Records supplied START
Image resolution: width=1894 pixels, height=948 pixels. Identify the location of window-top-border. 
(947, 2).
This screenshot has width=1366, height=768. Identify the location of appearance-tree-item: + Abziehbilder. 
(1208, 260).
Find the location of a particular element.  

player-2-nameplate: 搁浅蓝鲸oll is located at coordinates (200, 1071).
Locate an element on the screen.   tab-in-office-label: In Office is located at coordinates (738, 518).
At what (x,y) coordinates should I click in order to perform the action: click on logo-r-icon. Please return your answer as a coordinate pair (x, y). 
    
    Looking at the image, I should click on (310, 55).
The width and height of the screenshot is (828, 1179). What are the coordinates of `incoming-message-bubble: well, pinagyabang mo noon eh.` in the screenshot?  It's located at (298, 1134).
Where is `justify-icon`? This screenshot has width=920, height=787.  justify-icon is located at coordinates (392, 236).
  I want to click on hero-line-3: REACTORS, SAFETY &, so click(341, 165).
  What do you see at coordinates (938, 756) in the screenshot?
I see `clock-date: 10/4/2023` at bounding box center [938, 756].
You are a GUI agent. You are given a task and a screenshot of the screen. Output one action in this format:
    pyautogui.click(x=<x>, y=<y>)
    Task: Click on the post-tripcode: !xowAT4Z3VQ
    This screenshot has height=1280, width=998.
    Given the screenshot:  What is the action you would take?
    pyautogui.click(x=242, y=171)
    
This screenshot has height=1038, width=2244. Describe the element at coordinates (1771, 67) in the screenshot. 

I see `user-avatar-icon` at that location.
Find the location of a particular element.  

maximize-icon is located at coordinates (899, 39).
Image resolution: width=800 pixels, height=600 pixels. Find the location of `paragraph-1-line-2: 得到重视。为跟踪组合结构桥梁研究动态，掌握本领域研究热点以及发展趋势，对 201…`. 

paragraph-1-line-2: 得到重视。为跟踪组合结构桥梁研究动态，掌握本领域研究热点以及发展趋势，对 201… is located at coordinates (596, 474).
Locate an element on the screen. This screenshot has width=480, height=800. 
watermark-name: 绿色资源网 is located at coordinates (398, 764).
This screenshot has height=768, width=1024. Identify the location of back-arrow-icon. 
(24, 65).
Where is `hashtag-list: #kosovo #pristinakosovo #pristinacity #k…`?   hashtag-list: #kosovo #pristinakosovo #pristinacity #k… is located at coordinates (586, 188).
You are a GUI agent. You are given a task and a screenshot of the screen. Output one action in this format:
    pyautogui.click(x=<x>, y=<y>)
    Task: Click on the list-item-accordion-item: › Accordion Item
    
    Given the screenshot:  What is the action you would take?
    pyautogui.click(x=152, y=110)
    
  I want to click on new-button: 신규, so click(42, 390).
Records supplied END
* Assignment: Quote all of the records above word for word, with nothing changed.

* Task response:
Image resolution: width=1894 pixels, height=948 pixels. Identify the location of window-top-border. 
(947, 2).
This screenshot has width=1366, height=768. Identify the location of appearance-tree-item: + Abziehbilder. 
(1208, 260).
Find the location of a particular element.  

player-2-nameplate: 搁浅蓝鲸oll is located at coordinates (200, 1071).
Locate an element on the screen.   tab-in-office-label: In Office is located at coordinates (738, 518).
At what (x,y) coordinates should I click in order to perform the action: click on logo-r-icon. Please return your answer as a coordinate pair (x, y). 
    
    Looking at the image, I should click on (310, 55).
The width and height of the screenshot is (828, 1179). What are the coordinates of `incoming-message-bubble: well, pinagyabang mo noon eh.` in the screenshot?  It's located at (298, 1134).
Where is `justify-icon`? This screenshot has width=920, height=787.  justify-icon is located at coordinates (392, 236).
  I want to click on hero-line-3: REACTORS, SAFETY &, so click(341, 165).
  What do you see at coordinates (938, 756) in the screenshot?
I see `clock-date: 10/4/2023` at bounding box center [938, 756].
You are a GUI agent. You are given a task and a screenshot of the screen. Output one action in this format:
    pyautogui.click(x=<x>, y=<y>)
    Task: Click on the post-tripcode: !xowAT4Z3VQ
    This screenshot has height=1280, width=998.
    Given the screenshot:  What is the action you would take?
    pyautogui.click(x=242, y=171)
    
This screenshot has height=1038, width=2244. Describe the element at coordinates (1771, 67) in the screenshot. 

I see `user-avatar-icon` at that location.
Find the location of a particular element.  

maximize-icon is located at coordinates (899, 39).
Image resolution: width=800 pixels, height=600 pixels. Find the location of `paragraph-1-line-2: 得到重视。为跟踪组合结构桥梁研究动态，掌握本领域研究热点以及发展趋势，对 201…`. 

paragraph-1-line-2: 得到重视。为跟踪组合结构桥梁研究动态，掌握本领域研究热点以及发展趋势，对 201… is located at coordinates (596, 474).
Locate an element on the screen. This screenshot has width=480, height=800. 
watermark-name: 绿色资源网 is located at coordinates (398, 764).
This screenshot has height=768, width=1024. Identify the location of back-arrow-icon. 
(24, 65).
Where is `hashtag-list: #kosovo #pristinakosovo #pristinacity #k…`?   hashtag-list: #kosovo #pristinakosovo #pristinacity #k… is located at coordinates (586, 188).
You are a GUI agent. You are given a task and a screenshot of the screen. Output one action in this format:
    pyautogui.click(x=<x>, y=<y>)
    Task: Click on the list-item-accordion-item: › Accordion Item
    
    Given the screenshot:  What is the action you would take?
    pyautogui.click(x=152, y=110)
    
  I want to click on new-button: 신규, so click(42, 390).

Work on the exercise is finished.